How to complete this task =
Give back exactly the lines of the material below, starting with the line with "You are a GUI" and going on through the line with "The image size is (1054, 574).".

Data for analysis =

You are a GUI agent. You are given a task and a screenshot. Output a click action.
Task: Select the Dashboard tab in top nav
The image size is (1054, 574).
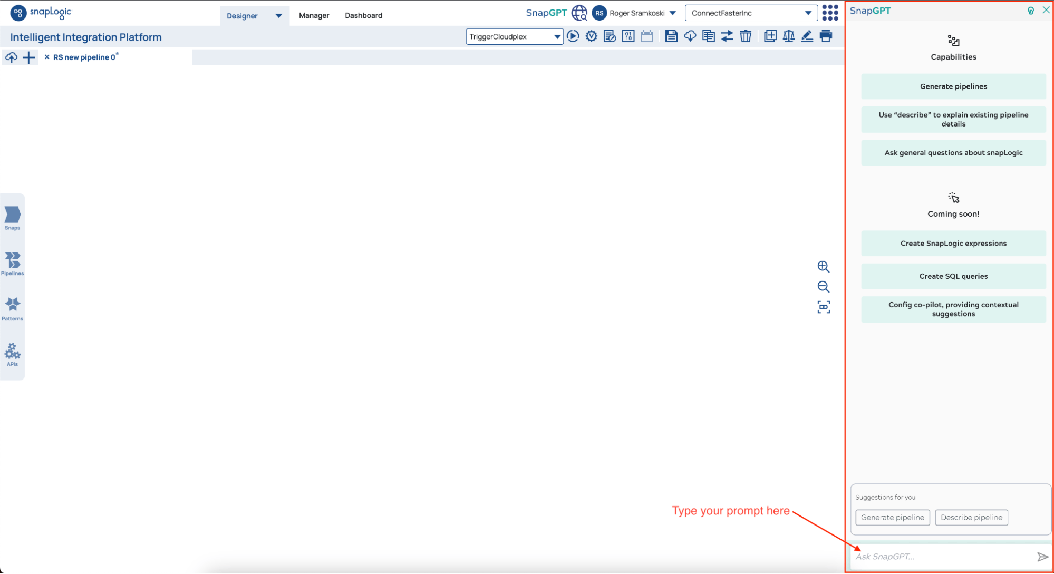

==

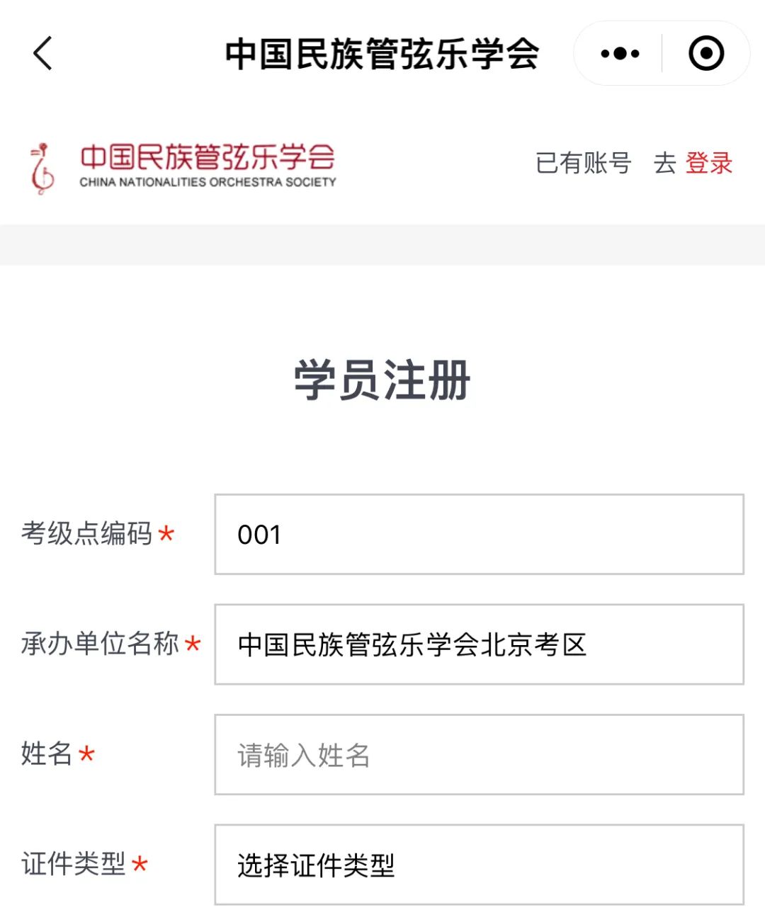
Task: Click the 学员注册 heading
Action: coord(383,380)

---

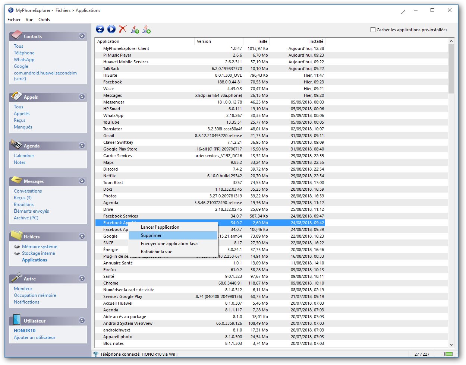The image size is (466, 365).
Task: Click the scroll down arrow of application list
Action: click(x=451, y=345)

Result of this task =
You are a GUI agent. You are given a task and a screenshot. Output a click action.
Task: Select the Dashboard tab in top nav
The image size is (1054, 574).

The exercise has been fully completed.